Thank you to my brother, Murray Ewing, for help with some of the more challenging aspects!
Recent work on The Brambletye Box has mostly been writing, and I can't really show much about that. An article I wrote back in 2010 on the actual Brambletye House ruin was recently reprinted in a local community magazine - you can read it online here, and have a look at various images I've collected over the years.
In other Julius Chancer news, I have a new stock of Secret of the Samurai books - head on over to the shop to order a copy if you've been meaning to get one!
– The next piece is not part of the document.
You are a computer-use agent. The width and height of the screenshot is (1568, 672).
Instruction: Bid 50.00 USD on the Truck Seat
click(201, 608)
The other writing I've been doing, when I can, has been my first Tunnels and Trolls adventure in about, crikey, twenty-five years, I think. It's to play with my children over the summer holidays and is called 'The Well of Sarduk' - it's been great fun getting back into saving rolls, Monster Ratings, dungeon-building and so on. We'll see how it goes!
The other main thing in my life is the karate club I run, which is going pretty well with almost 40 members now. One new aspect for me, started last year, has been adding bojutsu to my repertoire (the bo is a 6' bamboo or oak staff, like a quarterstaff). A recent trip to Okinawa by some members of our head organisation has brought back lots of information and training material for us to work on. But I'm also going to have to step up my own karate training as I'll be testing for 5th Dan in November.
A short while ago I managed to make some new family history discoveries, resulting in finally being able to write something of the story of one of my more interesting antecedents, Thomas Levell Hammond. The article is here if you're interested in, or connected to, the Perthshire/Fife Ewings (or if you just like a bit of eighteenth and nineteenth century social and military history).
I've not been watching or reading much lately. I did start to watch the new Shogun on Disney+, but gave up half-way through (I may come back to it). Despite it being flash up-to-date with modern effects and direction I think it pales in comparison to the 1980s version with Richard Chamberlain and Toshiro Mifune - which had a much tighter script and even seems more authentic, despite its vintage.
In books my reading has dropped off with too many late nights, but I've been greatly enjoying the comic work of Olivier Schwartz, his Spirou stuff (especially the La Femme Leopard volumes) and his Atom Agency stuff. I'd seen an exhibition of his originals in Munich a few years ago - a fantastic artist.